The debate about whether reward strategies would increase or decrease organ donation rates, or have no effect at all, has been stymied by the lack of any substantial data from controlled trials. While surveys of the general public, transplant patients and providers, other interested parties (policy makers, ethicists) and donor family members shape the debate to some degree (17–22), appropriately controlled and representative trials would provide the systematic data that heretofore have been prohibited by federal statutes. Our survey findings show strong support within the ASTS membership for changes to NOTA that would permit implementation of government-regulated strategies using indirect financial incentives to stimulate both deceased and living donation rates and strong opposition to implementation of direct financial incentives such as cash payments to the live donor or the family of the deceased donor. Additionally, our survey findings show strong support for government-regulated trials for all financial incentives to assess the balance between benefit and harm, using such trials that are inclusive and geographically representative.

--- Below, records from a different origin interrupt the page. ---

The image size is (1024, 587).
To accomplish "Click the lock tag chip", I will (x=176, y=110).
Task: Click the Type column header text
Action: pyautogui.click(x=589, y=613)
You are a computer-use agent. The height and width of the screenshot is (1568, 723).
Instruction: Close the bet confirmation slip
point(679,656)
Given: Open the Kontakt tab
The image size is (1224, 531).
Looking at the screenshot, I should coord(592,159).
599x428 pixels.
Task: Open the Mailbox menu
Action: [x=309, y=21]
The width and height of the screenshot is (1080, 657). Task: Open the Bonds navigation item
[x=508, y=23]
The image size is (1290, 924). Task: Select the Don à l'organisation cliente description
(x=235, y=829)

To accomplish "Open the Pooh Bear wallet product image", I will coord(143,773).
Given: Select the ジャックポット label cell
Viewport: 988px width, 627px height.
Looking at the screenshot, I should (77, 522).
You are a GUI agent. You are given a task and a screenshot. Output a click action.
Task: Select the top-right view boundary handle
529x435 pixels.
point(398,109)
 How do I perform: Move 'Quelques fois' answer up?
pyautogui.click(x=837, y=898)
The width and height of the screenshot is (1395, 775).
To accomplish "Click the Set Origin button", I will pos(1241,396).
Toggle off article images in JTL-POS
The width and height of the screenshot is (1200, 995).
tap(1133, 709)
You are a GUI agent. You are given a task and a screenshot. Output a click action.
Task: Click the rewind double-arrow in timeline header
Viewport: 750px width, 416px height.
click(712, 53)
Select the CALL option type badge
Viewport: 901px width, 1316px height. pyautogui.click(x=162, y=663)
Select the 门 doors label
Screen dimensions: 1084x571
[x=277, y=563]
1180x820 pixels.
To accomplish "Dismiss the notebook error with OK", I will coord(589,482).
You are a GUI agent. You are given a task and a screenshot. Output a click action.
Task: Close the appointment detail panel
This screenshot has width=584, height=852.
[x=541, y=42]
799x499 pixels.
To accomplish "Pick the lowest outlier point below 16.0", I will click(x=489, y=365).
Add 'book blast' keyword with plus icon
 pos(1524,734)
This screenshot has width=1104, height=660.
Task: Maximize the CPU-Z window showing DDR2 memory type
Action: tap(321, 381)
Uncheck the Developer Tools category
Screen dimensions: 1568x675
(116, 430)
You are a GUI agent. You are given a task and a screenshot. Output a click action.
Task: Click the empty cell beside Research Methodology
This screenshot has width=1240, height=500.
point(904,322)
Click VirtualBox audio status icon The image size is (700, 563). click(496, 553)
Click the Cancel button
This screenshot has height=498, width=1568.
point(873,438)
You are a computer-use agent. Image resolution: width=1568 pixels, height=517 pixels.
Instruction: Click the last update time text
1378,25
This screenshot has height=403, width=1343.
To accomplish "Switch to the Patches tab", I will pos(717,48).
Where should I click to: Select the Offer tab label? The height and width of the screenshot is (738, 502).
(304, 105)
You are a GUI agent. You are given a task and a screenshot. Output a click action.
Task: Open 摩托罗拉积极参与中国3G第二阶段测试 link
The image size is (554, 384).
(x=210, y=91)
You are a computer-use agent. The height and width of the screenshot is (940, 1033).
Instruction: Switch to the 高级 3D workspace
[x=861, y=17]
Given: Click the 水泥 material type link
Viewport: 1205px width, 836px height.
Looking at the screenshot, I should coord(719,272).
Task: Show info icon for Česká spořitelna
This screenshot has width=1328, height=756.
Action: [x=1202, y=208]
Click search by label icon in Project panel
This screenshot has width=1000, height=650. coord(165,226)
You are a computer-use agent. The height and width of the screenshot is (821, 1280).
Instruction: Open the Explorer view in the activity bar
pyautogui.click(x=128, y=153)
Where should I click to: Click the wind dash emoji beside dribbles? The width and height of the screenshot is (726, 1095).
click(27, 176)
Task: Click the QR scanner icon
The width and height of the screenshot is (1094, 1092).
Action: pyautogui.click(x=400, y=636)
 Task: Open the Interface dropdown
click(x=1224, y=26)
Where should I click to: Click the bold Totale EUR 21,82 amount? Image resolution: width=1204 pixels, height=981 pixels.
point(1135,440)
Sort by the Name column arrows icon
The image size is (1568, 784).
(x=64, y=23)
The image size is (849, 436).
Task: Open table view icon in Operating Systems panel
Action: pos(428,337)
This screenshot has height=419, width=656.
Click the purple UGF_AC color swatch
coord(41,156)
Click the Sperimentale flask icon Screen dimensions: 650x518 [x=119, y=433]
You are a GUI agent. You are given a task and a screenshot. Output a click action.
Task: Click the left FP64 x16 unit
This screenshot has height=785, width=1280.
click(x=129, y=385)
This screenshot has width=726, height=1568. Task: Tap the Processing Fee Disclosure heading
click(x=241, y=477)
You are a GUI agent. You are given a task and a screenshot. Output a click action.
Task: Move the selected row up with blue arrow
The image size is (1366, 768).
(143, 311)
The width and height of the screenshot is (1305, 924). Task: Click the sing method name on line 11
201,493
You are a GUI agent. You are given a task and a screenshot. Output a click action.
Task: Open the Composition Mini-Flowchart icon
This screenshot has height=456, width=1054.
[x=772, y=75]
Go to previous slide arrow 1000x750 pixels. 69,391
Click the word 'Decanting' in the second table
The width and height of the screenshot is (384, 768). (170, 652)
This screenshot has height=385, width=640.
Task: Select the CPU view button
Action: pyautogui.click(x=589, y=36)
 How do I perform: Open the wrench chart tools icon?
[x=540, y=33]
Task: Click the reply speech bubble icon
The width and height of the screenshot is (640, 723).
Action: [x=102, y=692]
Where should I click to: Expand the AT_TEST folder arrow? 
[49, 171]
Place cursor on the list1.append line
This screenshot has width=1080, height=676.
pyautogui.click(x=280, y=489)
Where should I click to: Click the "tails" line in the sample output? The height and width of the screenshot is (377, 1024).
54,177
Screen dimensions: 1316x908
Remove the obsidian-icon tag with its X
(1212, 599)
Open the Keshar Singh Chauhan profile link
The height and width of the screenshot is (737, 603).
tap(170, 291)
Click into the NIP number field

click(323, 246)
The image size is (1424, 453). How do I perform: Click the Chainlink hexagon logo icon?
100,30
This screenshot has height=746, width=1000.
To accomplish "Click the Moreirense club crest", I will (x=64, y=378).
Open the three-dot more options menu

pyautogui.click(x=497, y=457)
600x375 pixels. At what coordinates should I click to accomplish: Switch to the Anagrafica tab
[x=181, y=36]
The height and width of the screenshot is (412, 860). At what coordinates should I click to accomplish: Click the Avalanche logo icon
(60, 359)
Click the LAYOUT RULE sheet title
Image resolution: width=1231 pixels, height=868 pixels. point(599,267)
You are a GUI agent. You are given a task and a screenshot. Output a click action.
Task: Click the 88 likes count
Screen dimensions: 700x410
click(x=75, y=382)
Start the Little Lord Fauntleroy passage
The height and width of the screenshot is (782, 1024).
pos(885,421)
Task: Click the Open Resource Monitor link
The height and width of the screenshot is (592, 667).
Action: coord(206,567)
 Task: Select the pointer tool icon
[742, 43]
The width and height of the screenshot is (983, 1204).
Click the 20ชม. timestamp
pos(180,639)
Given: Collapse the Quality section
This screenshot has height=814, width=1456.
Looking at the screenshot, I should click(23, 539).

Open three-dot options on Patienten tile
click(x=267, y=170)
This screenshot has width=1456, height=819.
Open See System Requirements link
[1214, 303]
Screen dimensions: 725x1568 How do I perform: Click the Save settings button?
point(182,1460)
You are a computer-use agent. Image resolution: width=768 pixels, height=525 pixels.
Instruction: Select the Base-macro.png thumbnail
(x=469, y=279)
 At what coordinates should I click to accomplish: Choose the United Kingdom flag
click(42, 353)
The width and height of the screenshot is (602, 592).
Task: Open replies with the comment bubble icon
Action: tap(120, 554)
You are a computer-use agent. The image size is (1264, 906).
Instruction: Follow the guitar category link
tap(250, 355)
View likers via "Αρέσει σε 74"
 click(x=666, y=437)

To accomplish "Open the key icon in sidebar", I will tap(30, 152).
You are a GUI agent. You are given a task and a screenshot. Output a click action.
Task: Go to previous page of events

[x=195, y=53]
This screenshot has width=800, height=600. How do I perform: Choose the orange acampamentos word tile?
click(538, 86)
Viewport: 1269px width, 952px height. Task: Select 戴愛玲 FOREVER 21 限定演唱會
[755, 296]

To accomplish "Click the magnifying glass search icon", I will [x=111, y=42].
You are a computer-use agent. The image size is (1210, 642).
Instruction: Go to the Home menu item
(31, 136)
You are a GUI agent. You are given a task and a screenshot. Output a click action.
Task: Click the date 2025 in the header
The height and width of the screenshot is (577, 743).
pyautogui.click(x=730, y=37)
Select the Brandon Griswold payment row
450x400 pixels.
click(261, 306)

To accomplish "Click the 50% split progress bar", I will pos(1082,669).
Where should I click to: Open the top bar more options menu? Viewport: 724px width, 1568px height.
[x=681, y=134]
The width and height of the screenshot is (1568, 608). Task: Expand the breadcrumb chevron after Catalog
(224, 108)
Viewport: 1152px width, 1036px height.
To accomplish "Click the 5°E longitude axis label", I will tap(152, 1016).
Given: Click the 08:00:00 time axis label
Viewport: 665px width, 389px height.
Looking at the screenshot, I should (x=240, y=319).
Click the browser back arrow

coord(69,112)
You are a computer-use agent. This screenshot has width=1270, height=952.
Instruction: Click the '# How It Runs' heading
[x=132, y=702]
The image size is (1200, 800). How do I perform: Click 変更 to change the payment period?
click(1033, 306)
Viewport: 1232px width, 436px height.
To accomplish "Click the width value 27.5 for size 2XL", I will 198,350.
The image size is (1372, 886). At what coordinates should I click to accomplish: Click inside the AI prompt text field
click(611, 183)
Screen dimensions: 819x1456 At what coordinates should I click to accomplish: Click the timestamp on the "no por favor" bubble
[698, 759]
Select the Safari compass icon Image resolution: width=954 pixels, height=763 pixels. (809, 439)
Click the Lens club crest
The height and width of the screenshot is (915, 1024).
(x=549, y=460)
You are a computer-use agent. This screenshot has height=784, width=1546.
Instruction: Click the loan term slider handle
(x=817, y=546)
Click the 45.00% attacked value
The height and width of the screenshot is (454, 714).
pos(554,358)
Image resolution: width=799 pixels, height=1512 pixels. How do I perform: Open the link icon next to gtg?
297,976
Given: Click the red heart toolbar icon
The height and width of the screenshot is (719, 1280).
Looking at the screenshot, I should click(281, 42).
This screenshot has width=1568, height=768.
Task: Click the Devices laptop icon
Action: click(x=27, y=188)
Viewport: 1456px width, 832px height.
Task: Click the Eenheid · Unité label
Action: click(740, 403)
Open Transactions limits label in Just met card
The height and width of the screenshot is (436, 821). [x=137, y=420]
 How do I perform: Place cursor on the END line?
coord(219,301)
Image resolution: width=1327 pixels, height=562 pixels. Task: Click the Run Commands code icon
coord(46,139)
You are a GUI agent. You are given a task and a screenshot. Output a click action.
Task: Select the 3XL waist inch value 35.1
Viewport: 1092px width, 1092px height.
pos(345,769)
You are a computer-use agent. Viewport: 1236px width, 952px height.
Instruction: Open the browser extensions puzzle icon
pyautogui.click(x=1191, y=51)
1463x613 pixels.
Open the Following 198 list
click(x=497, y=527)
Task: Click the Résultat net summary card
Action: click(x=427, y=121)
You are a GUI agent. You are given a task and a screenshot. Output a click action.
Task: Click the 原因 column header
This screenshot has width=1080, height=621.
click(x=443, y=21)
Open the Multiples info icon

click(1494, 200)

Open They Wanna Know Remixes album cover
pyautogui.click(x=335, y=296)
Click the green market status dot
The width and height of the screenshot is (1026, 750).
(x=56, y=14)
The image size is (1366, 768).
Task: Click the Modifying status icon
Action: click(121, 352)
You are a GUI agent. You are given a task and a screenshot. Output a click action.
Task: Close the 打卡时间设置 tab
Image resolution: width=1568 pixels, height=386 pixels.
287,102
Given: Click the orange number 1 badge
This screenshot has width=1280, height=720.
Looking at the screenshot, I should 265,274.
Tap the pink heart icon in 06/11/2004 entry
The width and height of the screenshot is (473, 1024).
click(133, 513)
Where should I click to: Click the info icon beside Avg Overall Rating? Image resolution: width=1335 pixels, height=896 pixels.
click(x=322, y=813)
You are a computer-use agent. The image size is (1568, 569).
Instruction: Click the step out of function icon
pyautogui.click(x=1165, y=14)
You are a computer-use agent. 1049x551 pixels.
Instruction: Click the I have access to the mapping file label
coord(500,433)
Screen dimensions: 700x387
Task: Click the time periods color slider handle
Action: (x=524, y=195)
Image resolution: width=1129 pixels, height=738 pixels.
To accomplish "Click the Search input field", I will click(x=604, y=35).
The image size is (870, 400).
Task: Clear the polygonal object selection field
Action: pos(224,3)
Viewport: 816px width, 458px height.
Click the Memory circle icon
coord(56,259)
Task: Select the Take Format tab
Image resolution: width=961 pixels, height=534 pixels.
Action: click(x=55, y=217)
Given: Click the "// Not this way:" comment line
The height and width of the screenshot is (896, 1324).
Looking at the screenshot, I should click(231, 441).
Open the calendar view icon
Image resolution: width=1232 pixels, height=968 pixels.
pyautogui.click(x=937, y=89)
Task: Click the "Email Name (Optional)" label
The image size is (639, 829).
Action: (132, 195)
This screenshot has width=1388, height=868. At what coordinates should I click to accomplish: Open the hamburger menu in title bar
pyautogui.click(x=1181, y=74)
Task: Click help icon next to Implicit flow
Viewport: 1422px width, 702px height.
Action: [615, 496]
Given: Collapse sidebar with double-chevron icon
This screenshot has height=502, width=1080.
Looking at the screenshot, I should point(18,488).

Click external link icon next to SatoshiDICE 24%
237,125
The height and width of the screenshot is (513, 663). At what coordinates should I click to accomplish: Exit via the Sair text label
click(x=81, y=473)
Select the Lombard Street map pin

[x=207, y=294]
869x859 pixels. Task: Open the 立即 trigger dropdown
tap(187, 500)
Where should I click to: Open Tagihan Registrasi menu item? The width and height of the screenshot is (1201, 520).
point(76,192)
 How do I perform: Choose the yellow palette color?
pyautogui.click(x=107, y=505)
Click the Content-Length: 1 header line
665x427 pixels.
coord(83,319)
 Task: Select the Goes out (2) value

One limitation of our findings and their interpretation is the issue of response bias. While survey respondents were generally representative of the ASTS membership, it is possible that those who responded to the survey were those who felt most passionately (pro or con) about donation stimulus. Moreover, the ASTS does not maintain data on its membership in a way that would allow us to compare the study sample to the general membership on all demographic characteristics (e.g. years in practice, primary organ).
Conflict of Interest Statement
There are no conflicts of interest to report.